La reconnaissance officielle du dispositif de réduction – programmes d’échange de seringues ou traitements de substitution-, ne signifie pas pour autant que la démarche de réduction des risques soit intégrée. Les 20-26 janvier, le Nouvel Observatoire consacre un dossier aux dangers de l’Ecstasy, neurotoxique, et sous l’emprise de « l’Euro-mafia ». Conclusion du Nouvel Observateur : « Que fait la police ? Free-parties et raves ont été tolérées parce que l’on croyait le produit sans danger ». La question est posée avec un sous-titre « Personne ne craint la police » et un gros titre qui incrimine de laxisme les premières tentatives de prévention : « Extase sous contrôle médical ». Doit-on envoyer les forces de police pour interdire ces rassemblements, soit des dizaines de milliers de jeunes par week-end quand ce ne sont pas des centaines de milliers ?

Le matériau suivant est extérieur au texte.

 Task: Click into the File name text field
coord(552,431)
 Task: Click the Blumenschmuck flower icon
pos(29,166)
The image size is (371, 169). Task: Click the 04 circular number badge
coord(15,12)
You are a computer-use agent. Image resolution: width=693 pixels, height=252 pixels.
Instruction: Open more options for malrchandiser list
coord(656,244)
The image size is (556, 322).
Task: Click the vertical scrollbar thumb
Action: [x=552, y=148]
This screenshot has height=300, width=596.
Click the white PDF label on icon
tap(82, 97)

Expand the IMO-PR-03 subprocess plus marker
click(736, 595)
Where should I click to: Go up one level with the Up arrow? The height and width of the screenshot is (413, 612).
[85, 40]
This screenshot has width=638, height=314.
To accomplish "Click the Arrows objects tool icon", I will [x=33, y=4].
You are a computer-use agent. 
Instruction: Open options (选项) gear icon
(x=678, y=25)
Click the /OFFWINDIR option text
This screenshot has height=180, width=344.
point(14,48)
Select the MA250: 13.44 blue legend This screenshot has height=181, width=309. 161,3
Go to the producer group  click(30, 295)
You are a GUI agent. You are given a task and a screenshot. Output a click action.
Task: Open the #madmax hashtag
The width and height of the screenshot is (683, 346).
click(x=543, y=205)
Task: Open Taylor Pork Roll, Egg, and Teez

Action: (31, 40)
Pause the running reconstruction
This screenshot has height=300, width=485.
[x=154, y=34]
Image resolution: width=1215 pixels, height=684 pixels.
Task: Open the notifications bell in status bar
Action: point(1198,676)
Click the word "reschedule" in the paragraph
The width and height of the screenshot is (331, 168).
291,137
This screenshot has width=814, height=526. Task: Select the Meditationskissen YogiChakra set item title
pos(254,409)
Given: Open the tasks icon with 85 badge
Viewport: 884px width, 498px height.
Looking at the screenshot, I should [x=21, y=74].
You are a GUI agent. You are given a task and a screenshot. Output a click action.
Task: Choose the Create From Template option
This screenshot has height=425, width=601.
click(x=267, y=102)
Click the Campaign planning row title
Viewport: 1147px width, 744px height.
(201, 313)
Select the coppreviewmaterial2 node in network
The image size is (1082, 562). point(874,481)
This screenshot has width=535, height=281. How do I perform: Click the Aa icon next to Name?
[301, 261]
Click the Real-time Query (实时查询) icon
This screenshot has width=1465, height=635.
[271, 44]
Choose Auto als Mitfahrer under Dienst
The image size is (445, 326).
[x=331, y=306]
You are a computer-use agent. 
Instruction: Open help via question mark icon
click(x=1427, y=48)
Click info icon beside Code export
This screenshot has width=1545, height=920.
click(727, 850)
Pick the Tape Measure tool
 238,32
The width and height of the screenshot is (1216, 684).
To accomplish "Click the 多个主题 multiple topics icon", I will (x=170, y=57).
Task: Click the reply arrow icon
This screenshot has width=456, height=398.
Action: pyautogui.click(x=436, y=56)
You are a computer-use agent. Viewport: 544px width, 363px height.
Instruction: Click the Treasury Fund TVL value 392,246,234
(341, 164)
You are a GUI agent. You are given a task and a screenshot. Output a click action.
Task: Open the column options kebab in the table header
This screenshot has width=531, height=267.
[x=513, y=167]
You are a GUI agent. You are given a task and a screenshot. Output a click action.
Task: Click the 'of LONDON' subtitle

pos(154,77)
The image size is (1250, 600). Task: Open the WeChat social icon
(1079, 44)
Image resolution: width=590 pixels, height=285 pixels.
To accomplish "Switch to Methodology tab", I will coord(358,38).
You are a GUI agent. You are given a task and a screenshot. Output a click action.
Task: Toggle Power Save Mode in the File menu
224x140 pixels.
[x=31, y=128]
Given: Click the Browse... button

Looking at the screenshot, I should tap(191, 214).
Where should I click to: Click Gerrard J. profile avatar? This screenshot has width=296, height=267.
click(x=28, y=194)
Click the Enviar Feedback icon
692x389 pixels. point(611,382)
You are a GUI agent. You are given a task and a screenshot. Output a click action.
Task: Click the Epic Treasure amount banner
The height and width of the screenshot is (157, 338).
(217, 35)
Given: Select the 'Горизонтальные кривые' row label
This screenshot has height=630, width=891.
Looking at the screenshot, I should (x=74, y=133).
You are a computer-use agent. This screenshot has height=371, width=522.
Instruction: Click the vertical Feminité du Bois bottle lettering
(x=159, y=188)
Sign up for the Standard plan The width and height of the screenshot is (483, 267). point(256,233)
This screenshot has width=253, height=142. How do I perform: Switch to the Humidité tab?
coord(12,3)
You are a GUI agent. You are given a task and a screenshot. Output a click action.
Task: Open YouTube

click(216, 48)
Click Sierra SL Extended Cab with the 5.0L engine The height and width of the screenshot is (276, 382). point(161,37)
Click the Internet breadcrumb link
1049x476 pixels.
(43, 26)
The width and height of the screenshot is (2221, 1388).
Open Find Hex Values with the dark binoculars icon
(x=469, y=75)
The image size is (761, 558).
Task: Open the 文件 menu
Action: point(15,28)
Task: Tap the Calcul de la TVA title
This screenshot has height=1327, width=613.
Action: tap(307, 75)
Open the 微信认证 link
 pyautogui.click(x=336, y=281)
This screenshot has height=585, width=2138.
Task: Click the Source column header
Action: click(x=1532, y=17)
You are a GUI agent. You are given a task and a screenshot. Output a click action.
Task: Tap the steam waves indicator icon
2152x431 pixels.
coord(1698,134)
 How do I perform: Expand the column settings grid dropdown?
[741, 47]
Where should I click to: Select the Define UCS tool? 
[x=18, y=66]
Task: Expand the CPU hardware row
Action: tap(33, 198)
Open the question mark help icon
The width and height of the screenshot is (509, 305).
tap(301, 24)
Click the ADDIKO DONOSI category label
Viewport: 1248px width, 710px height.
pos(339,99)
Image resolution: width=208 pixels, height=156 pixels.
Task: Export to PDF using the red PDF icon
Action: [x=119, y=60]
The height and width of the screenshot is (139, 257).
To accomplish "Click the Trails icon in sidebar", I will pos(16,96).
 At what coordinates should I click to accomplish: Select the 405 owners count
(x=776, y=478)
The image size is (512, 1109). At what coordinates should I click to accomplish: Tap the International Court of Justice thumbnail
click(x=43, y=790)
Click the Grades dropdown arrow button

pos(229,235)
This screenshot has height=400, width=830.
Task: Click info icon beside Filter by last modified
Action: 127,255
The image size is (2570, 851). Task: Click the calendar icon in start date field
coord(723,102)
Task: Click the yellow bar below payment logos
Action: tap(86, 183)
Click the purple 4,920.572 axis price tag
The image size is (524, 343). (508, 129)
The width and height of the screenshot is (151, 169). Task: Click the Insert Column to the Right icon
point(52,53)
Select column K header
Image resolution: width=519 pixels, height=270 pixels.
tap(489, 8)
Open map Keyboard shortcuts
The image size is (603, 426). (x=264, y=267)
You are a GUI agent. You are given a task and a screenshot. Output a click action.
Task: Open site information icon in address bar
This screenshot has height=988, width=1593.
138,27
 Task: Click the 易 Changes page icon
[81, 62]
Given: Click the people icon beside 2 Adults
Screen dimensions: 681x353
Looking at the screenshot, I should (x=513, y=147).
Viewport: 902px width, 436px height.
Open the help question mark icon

Manifestement, la répression continue d’être considérée comme la seule arme face à l’usage. C’est l’ABCD de la réduction des risques qu’il faut à nouveau réciter : non, la répression ne peut pas éradiquer l’usage de drogue. Non, la police n’a pas « toléré » les raves, elle s’est généralement – et heureusement – contentée, elle aussi, de réduire les risques. On imagine les ravages de forces de police intervenant avec gaz lacrymogènes dans ces fêtes….Heureusement également, quelques acteurs de prévention, associations d’usagers et MDM ont commencé à aller au-devant des usagers dans les lieux festifs avec des outils de réduction des risques dont le testing, incriminé par le Nouvel Observateur, comme par le Monde du 3 février, moins démagogique, mais tout aussi fermé à la réduction des risques en milieu festif, avec la même illusion d’éradication de l’usage…Bien sûr, il vaut mieux ne pas consommer, mais il est préférable de savoir ce que l’on consomme lorsqu’on consomme… Le testing ou contrôle rapide des produits n’est pas à proprement parler une consommation « sous contrôle médicale » mais une réduction des risques, certes partielle, mais qui peut contribuer à responsabiliser l’usager de drogues en informant ses choix.
Nous n’en avons pas fini avec la malédiction des drogues parce que nous n’en finissons pas de multiplier les têtes en les tranchant. On peut craindre aujourd’hui que les erreurs commises autrefois ne se reproduisent avec les mêmes effets : il aura fallu près de 15 ans pour prendre compte l’épidémie d’héroïne des années 80, c’est à dire accepter l’usage pour pouvoir en réduire les méfaits. Nous prenons le même retard pour la cocaïne le crack ou les drogues de synthèse.